Source text:
● ● ●
Nadia offers this helpful 2x2:
To get your ideas to spread ASAP, you should focus on existing supermemes and memes. When I started writing, many little memeplexes were somewhere on the right-hand side of this 2x2:
LinkedIn Success: Using terms like "more human at work," "employee experience," "meaningful work," or "purpose" to tap into the corporate-LinkedIn idea complex
Grievances: Airing grievances through an anti-capitalism and politically leftist lens: "Blame capitalism," and "Millennials can't afford houses because the system is rigged," and so on, to attract other agrieved folks.
Be Your Best: Using “achivement porn,” that reminds people how how little they have achieved so far and how much they could if they tried. See also: bootstrapper ethos, indie hacker, etc…
Do More/Be More Efficient: Positioning yourself with the productivity optimization crowd: "Try this new tool/mindset to unlock your potential," or even “Meditate to be more productive.”
These memes are strong because they are usually aligned with what we are already primed to think. Nadia gives the example of the memes of marriage or working a salaried office job. “They don’t require much energy to process, because most of us were socialized into these norms and don’t question their underlying premises. The meme itself doesn’t consume much of our attention.”
This is why ideas that use the template of “you aren’t good enough, you just need to try harder” or “embrace the struggle” spread like crazy. They tap into existing beliefs we are primed to believe from living in an achievement culture that values success and achieving more above all else.
Having been in the idea business in consulting, it was very obvious to me that if I tweaked my ideas to map onto existing ideas or beliefs people already had, I could reach a lot more people more quickly. That’s actually what we did in consulting when writing marketing pieces and reports. We paid attention to the latest buzzwords that executives used and always made sure we were repackaging our ideas to match the latest meta.
● ● ●
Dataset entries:
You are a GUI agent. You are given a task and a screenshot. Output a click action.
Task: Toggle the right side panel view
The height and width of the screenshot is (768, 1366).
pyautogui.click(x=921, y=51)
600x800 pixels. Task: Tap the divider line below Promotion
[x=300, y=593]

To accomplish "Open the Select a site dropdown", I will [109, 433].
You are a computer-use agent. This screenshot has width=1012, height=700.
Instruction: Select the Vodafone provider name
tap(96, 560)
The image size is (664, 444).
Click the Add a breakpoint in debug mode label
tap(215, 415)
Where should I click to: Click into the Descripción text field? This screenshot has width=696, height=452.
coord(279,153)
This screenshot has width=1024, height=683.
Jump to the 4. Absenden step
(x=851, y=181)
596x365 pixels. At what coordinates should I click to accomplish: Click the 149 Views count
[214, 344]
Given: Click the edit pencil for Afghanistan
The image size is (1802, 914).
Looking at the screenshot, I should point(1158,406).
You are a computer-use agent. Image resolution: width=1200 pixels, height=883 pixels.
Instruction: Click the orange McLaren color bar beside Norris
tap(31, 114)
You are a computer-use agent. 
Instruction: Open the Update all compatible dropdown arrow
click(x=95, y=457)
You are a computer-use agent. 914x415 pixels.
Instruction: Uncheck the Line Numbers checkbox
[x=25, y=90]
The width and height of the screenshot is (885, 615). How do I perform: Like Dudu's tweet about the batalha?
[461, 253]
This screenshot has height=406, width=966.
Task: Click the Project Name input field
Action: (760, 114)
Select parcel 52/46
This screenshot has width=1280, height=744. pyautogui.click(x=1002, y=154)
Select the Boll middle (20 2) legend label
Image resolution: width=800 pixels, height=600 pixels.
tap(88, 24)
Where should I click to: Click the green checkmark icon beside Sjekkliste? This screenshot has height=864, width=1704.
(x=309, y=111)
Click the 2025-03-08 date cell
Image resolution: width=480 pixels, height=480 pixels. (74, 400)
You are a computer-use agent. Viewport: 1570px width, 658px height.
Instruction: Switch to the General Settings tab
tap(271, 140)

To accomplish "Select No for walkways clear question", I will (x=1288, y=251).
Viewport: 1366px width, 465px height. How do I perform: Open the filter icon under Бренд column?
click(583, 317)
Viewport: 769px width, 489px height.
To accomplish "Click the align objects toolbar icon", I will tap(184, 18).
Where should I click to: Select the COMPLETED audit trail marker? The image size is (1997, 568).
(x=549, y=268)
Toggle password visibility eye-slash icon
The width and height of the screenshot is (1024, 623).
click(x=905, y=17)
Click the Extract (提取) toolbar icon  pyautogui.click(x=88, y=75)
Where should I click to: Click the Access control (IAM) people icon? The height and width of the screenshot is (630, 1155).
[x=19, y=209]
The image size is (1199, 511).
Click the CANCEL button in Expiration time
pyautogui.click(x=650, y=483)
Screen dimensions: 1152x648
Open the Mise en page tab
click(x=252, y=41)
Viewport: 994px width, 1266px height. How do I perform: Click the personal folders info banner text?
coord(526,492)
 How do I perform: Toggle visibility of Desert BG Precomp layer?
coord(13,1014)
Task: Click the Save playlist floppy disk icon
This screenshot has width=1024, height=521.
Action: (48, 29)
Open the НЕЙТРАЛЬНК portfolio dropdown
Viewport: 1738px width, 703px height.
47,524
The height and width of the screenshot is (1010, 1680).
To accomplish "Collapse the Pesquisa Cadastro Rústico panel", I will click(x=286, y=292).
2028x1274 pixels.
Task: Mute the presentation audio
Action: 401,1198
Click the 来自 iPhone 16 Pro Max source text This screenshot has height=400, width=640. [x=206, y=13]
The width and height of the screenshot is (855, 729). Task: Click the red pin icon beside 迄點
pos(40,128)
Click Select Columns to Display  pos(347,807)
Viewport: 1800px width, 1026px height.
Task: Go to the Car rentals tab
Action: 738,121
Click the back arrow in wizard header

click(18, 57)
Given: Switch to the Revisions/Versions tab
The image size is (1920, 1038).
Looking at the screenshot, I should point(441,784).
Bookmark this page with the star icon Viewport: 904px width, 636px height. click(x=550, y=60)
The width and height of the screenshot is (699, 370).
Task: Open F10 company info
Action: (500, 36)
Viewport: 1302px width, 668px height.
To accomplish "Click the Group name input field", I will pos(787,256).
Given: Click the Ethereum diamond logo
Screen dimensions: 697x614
● ● ●
What to work on:
(A) Answer these questions using the passage on spreading ideas through memes:
(i) Which 2x2 label covers using terms like "employee experience" and "meaningful work"?
(ii) What two memes does Nadia give as examples of norms most of us were socialized into?
(iii) When writing marketing pieces and reports in consulting, what did the writer pay attention to?
(B) Go on writing the passage on spreading ideas through memes, starting after its last sentence.

Answers to the tasks:
(A)
(i) LinkedIn Success
(ii) Marriage and working a salaried office job
(iii) The latest buzzwords that executives used

(B)
I knew that if I did a similar thing with my writing, writing “Five Surprising Truths About Employee Experience,” I might attract the right people on LinkedIn who hire speakers to share these ideas at corporate retreats. Or if I dropped an essay with the title “Life under capitalism is so exhausting,” I might attract the attention of some New York journalists or left-leaning anti-capitalists.
But to me, this always felt like a trap, and it was part of why I wanted to leave consulting. Plus, what’s the point of doing something creative if you aren’t at least attempting to generate something weird and original?
I certainly went through phases of airing grievances about work, and also wrote stuff that overlapped with popular memes. However, when I started attracting too many people who loved simple answers and were a bit too “amped up” about a certain way of seeing the world, I would try to muddy the waters. It’s why I wrote a “I’m not writing for you” essay as a reminder to myself and others early on. And why I have articles questioning work and praising the upsides of a corporate job at the same time. I want to annoy readers who wanted confirmation bias and attract readers who appreciated nuance and contradiction instead.
In other words, I tried to stay in antimeme world:
A portfolio of antimemes
Through reading Nadia’s book, I started to realize my entire web of ideas is a portfolio of antimemes.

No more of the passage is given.